I hadn’t meant to ask but it has been on my mind and the images it conjures are… scorching. My body responds, tightening everywhere, my dick hardening. “Listen… I got you a gift, too.”
“That atheist book?”
“What?” I stare at her.
“Marx. Idol something?” She huffs. “Idol of the gods?”
“Oh that. No. You can find that in the library anyway.”
Her eyes widen. “Of course! The library. It’s a school. Of course there is a library.”
I frown. “Yeah… Where were you going to do your research?”
She averts her gaze. “Right. In the library, of course. I love libraries.”
“Me, too.” I find myself smiling, despite the excruciating pain in my leg, the throb inside my head. “Back to the gift.”
“What is it?” I catch a glimmer of curiosity in her dark eyes when she faces me again.
I pull the small can of spray from my pocket and offer it with a flourish.
A startled laugh escapes her. “Pepper spray? In a school of magic?”
“There are bullies everywhere. And you may be a witch, but you don’t want to unleash uncontrollable magic when pepper spray can do the job, right?”
“Right,” she breathes, taking the can from me. “I… Thank you. That’s thoughtful of you. Even if, you know… you’re a bully, too, so that makes the gift kind of hypocritical.”
“I’m an arrogant asshole,” I say. “I admit it. But I’m not a bully.”
“Well, others would disagree,” she says icily. “Thanks for the gift. I have work to do.”
I watch her go, not sure what to think anymore. What isn’t she telling me? Why is she so angry with me? Withus?
It’s probably Melissa and her friends, I decide as I return to my room, only to find that the others have left, too, presumably returning to their own rooms. The disappointment I feel leaves me as disoriented as the strange ripple of magic had done. At least there is no blood. They haven’t gotten themselves killed in the three seconds I was gone.
Back to Melissa. She has always hated us magical creatures, and also boys in general. They’ve been feeding Mia stories, I’ll bet, convincing her that we’re the bogeymen. That she should be afraid of us.
And I have to admit they’re right…
10
MIA
After plodding through an hour of algebra that gave me a pounding headache, it’s a pleasure to be in a language class again.
Even if it’s French class and I’m distracted because Jason is sitting way too close to me, in all his blond tousled-haired, square-jawed, green-eyed glory. He looks a little disheveled, though. He arrived to class late and of course the only available desk was the one next to mine, as nobody wanted to be near me. Being a witch—even a fake one—is apparently just another nail in my coffin.
Now, not only do they hate me because I tried to be one of them and failed, but also on principle, because witches are bad. As bad as the other magical races, apparently, but somehow also worse because I’m not a hot boy they can crush on.
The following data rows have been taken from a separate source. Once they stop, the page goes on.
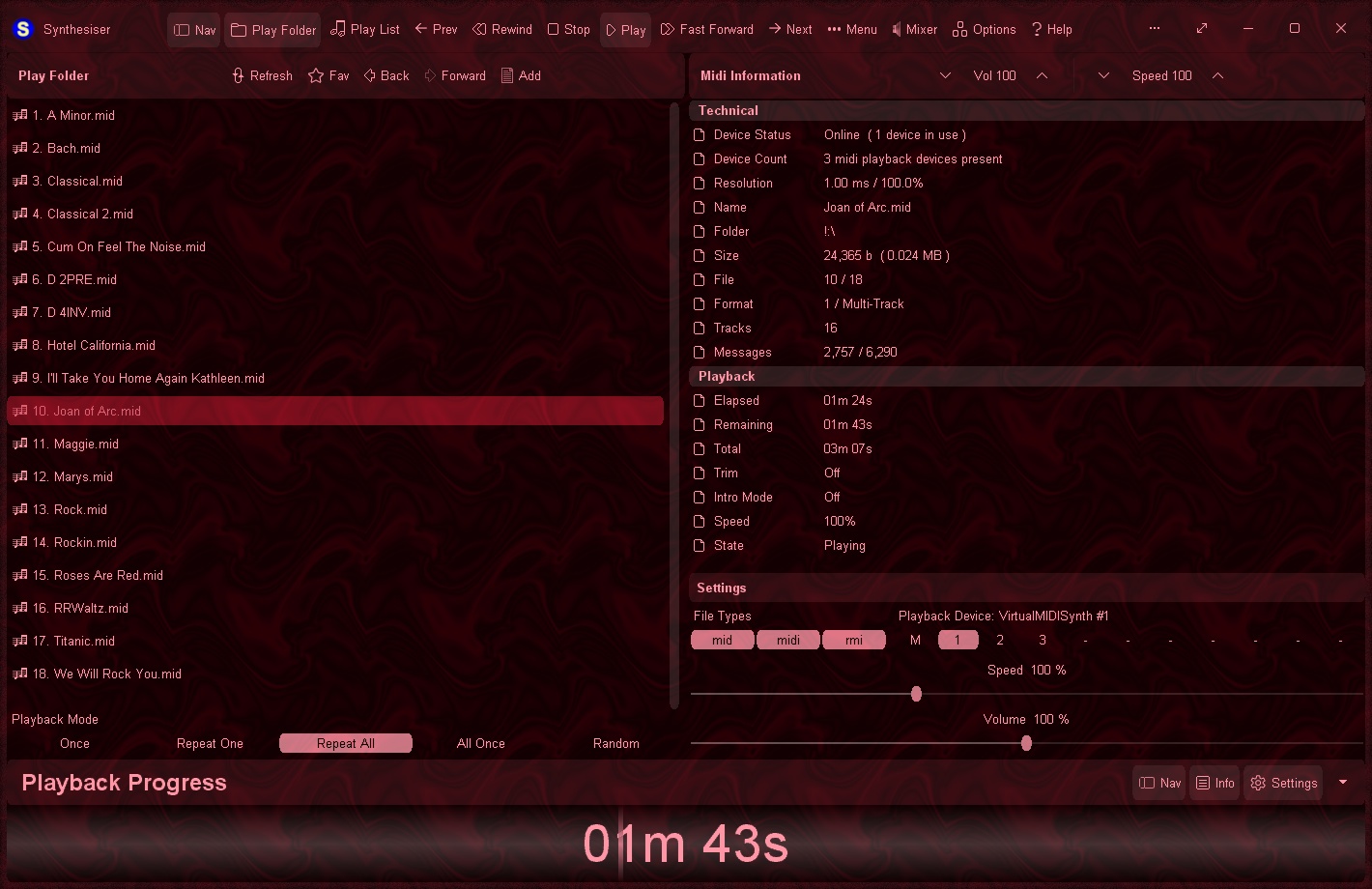Open the Mixer panel
1372x889 pixels.
point(914,29)
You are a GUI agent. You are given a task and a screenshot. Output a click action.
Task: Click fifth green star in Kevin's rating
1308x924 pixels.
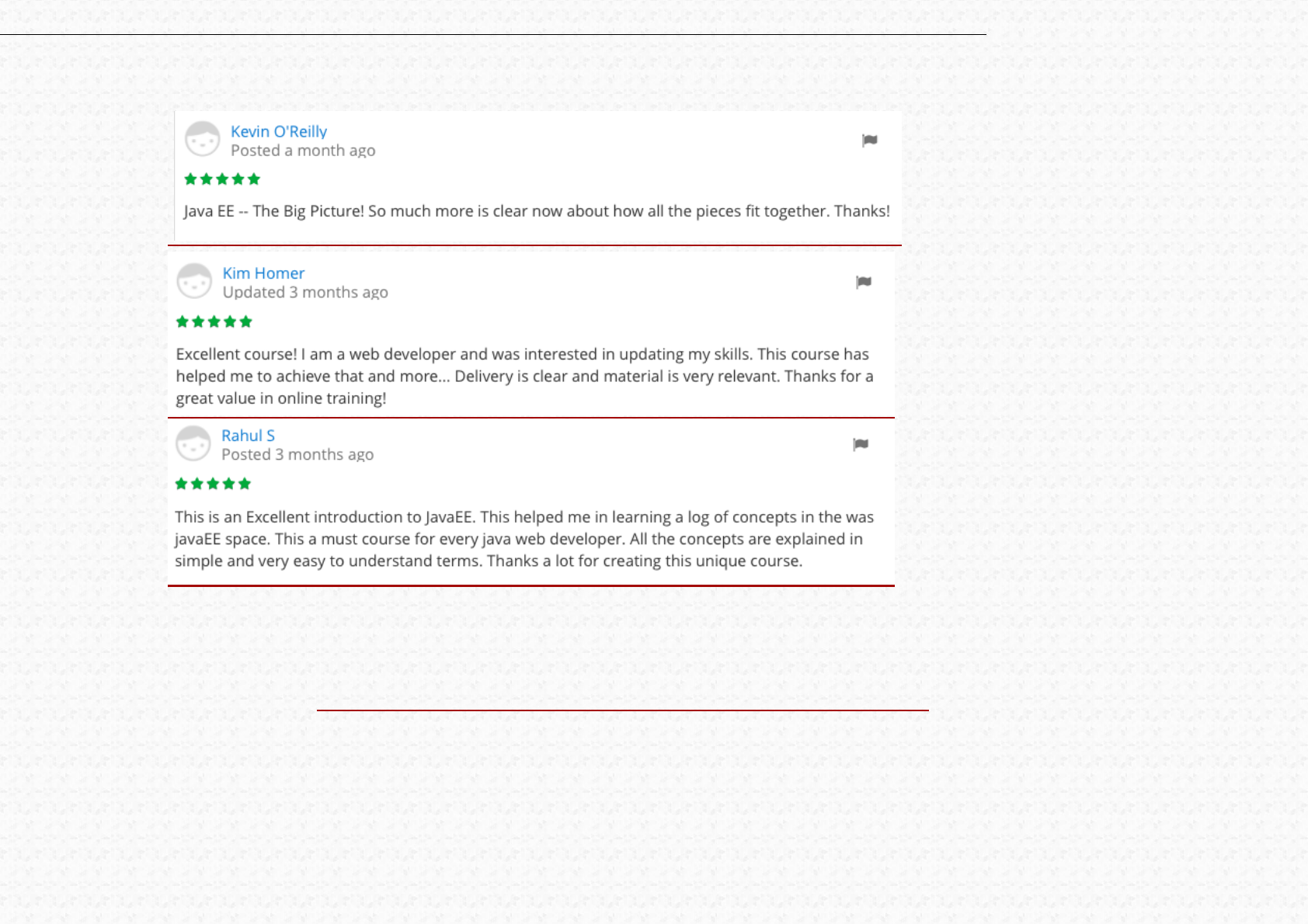[254, 179]
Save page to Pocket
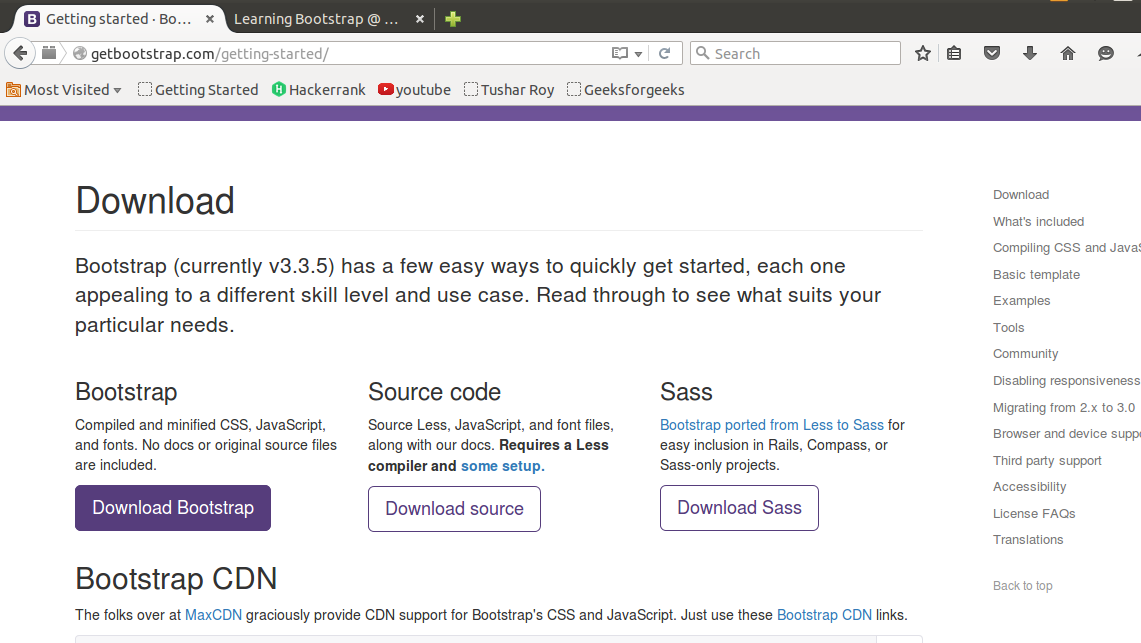 coord(991,53)
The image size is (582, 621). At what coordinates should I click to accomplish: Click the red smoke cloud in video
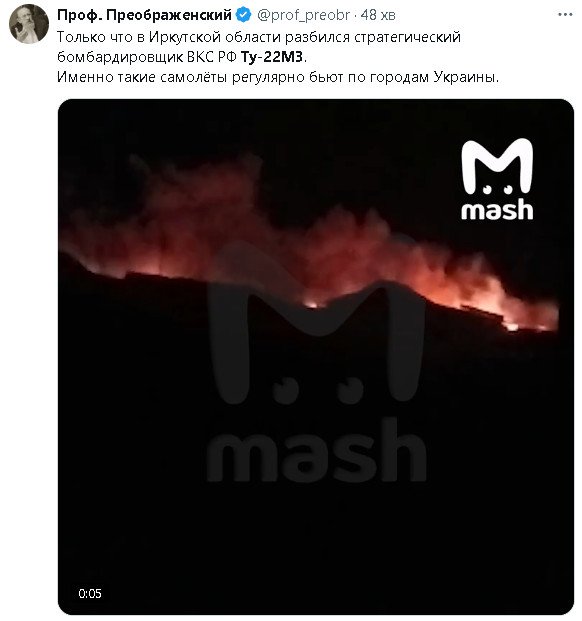(309, 238)
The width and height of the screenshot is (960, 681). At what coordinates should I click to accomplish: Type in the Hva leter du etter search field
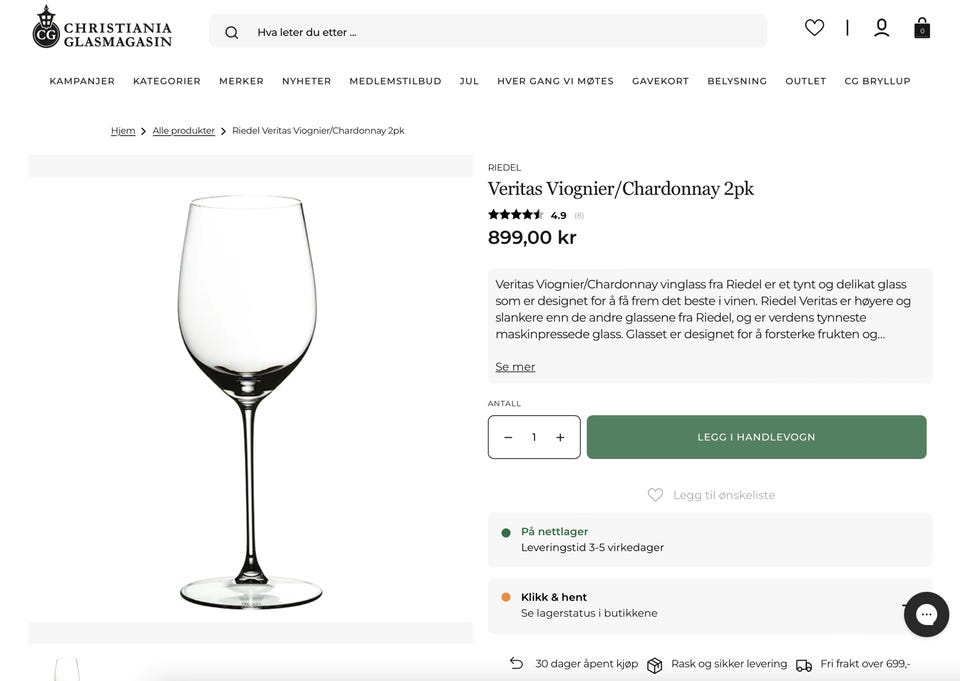point(500,32)

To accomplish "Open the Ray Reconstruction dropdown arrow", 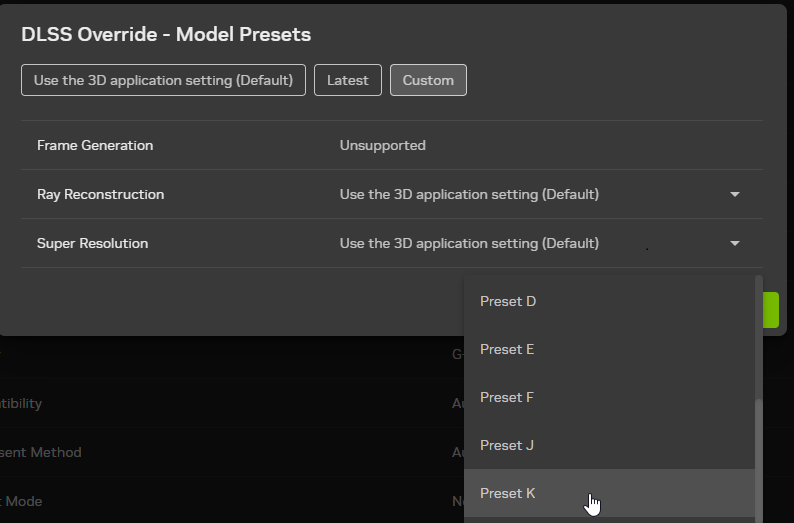I will (x=735, y=194).
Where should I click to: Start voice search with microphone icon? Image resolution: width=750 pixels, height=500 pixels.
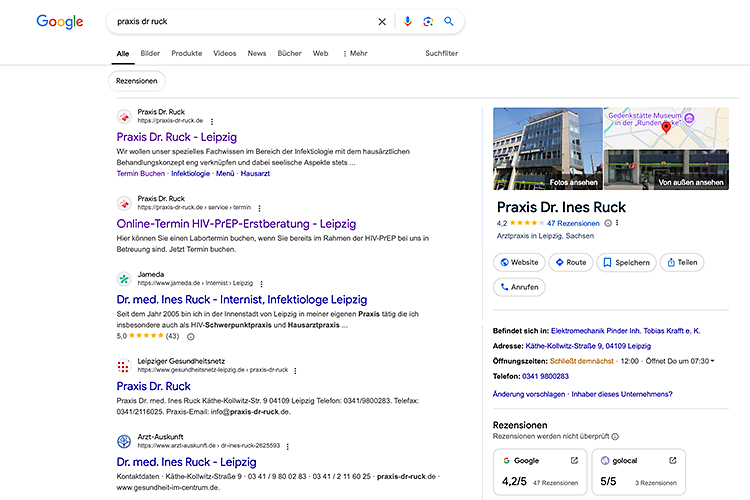(x=407, y=21)
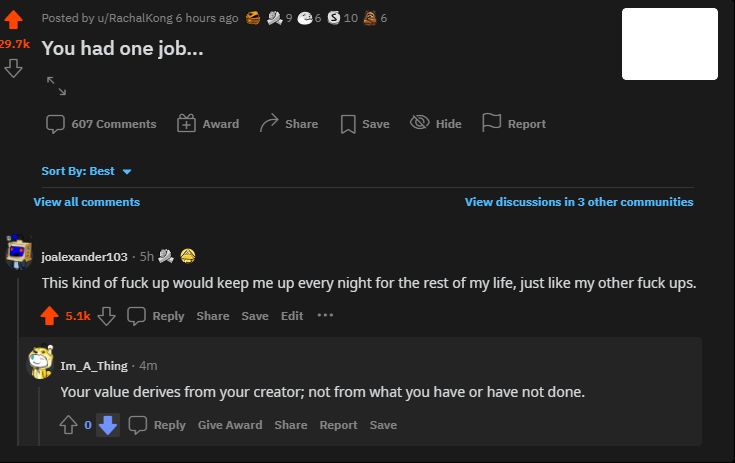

I wonder what human boys in the Academy think of all this mess. I haven’t actually talked to any, though they are sitting here, in class, in their little circles, shooting me curious glances.
Honestly, I still can’t wrap my head around the notion that my adoptive family belongs to a line of witches. Witches who’ve apparently renounced their magic, I guess. Again, I wonder if Ophelia knew. I was practically a prisoner in the Church; any contact I had with the outside world was controlled and regulated, but she was here, in the Academy. She must have known. Did she have magical abilities?
I dreamed of her again last night. I’d fallen asleep in my clothes on the bed where I’d lain thinking what to do, how to keep the illusion and the lie going when I don’t have a lick of magic to boast of, until I get the boys to tell me something I can use against them.
Or until Melissa finds something out. I have to go talk to her, I—
“Qui veut répondre à la question?” the teacher taps on what she’s written on the blackboard, and I huddle a little in my seat because my French isn’t all that good. “Oui, mademoiselle.”